Arrington's Redskins jersey has been available in stores for the first time. He declined to join Players Inc. by crossing out the standard clause when he was selected No. 2 overall in the 2000 NFL draft. The linebacker was the only active NFL player to challenge the NFLPA's group licensing agreement. The standard rate paid is 6 percent of the wholesale cost for merchandise such as jerseys, trading cards, T-shirts and video games. In 2001, Arrington successfully filed a lawsuit against three trading card companies for using his likeness without permission.
"I didn't agree [in December]," Arrington said yesterday at Redskins Park, "but it's still kind of cool to see a lot of people wearing my jersey. I hope all this works out so I can just play ball."
Arrington has the most sought-after jersey among Redskins players, the club said.
"Until this year, fans requested on a regular basis the ability to buy LaVar's official jersey and other merchandise related to that agreement," said Redskins spokesman Karl Swanson, who added that the issue was primarily between Arrington and the NFLPA. "There's never been a shortage of demand."

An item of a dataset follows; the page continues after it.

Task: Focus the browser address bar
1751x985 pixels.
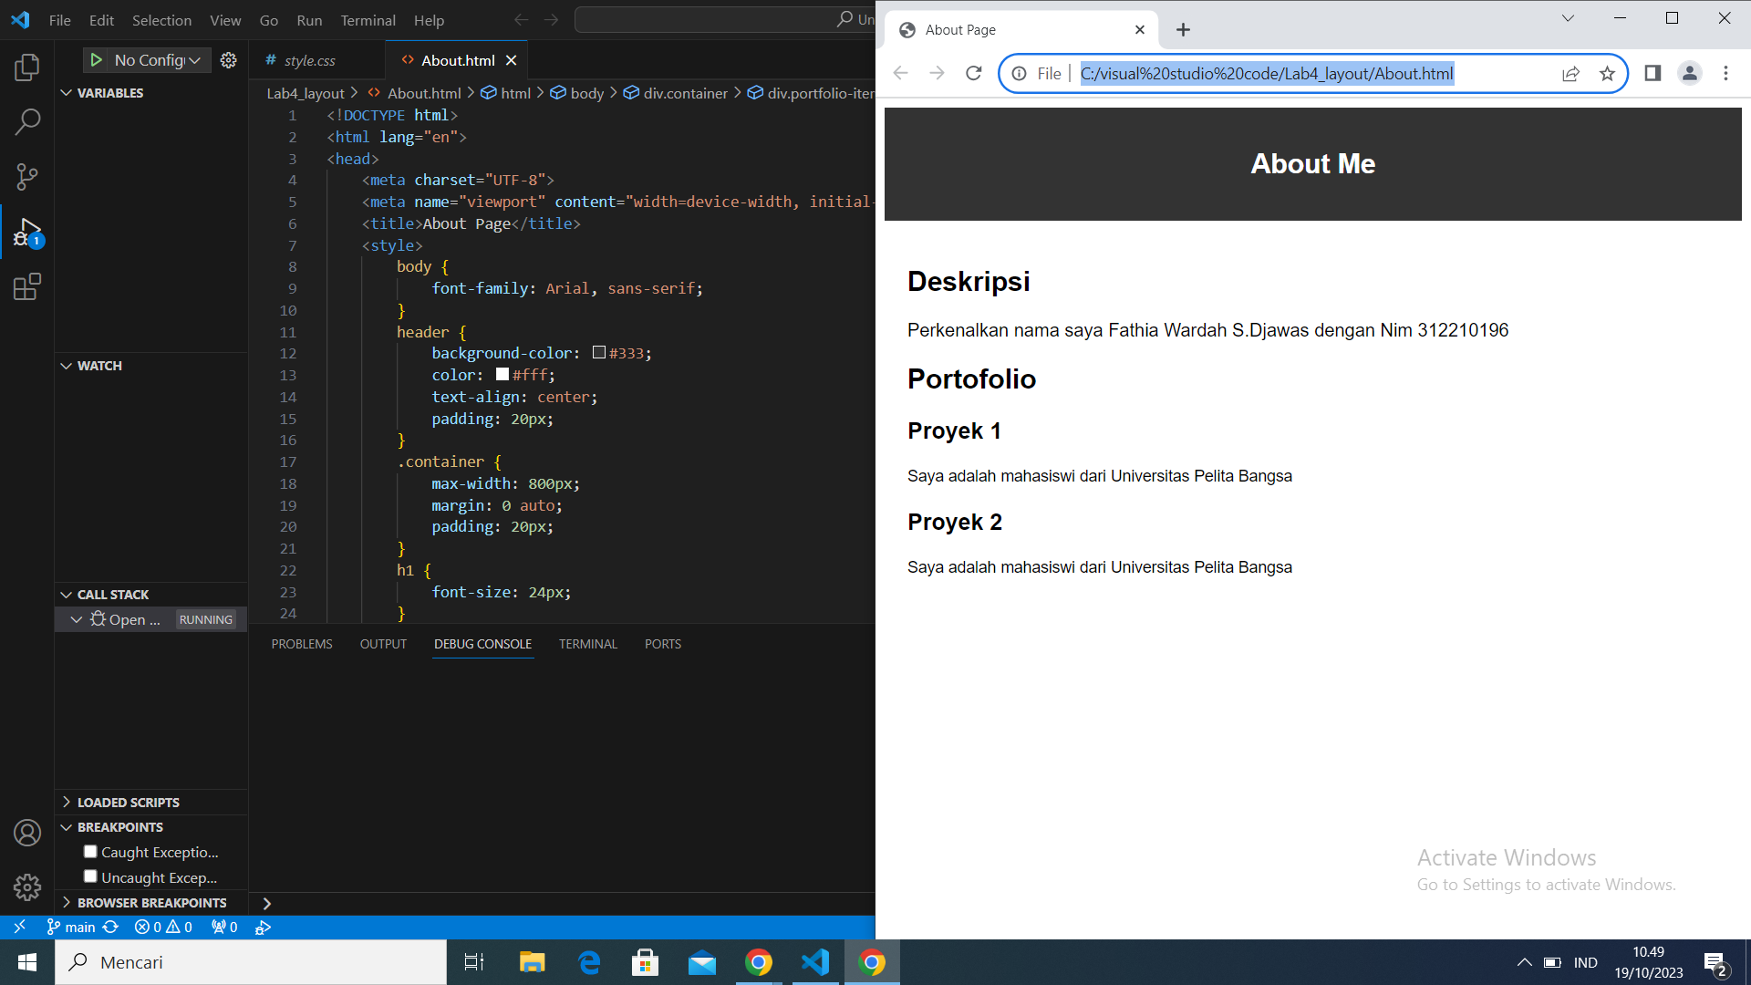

Upshaw also hopes to reach a settlement in Arrington's contract dispute with the Redskins. Last month, Arrington filed a non-injury grievance with the NFL alleging that a $6.5 million roster bonus was missing from his new contract that had been agreed upon in principle. Arrington said that he and his agent, Carl Poston, didn't have an opportunity to thoroughly examine the contract because of deadline pressure.
Last month, Arrington made harsh comments about the Redskins' front office, including owner Daniel Snyder. But several days ago the linebacker met with Snyder to discuss the issue. "I think the meeting went well," Arrington said yesterday. "It was very productive for the two of us."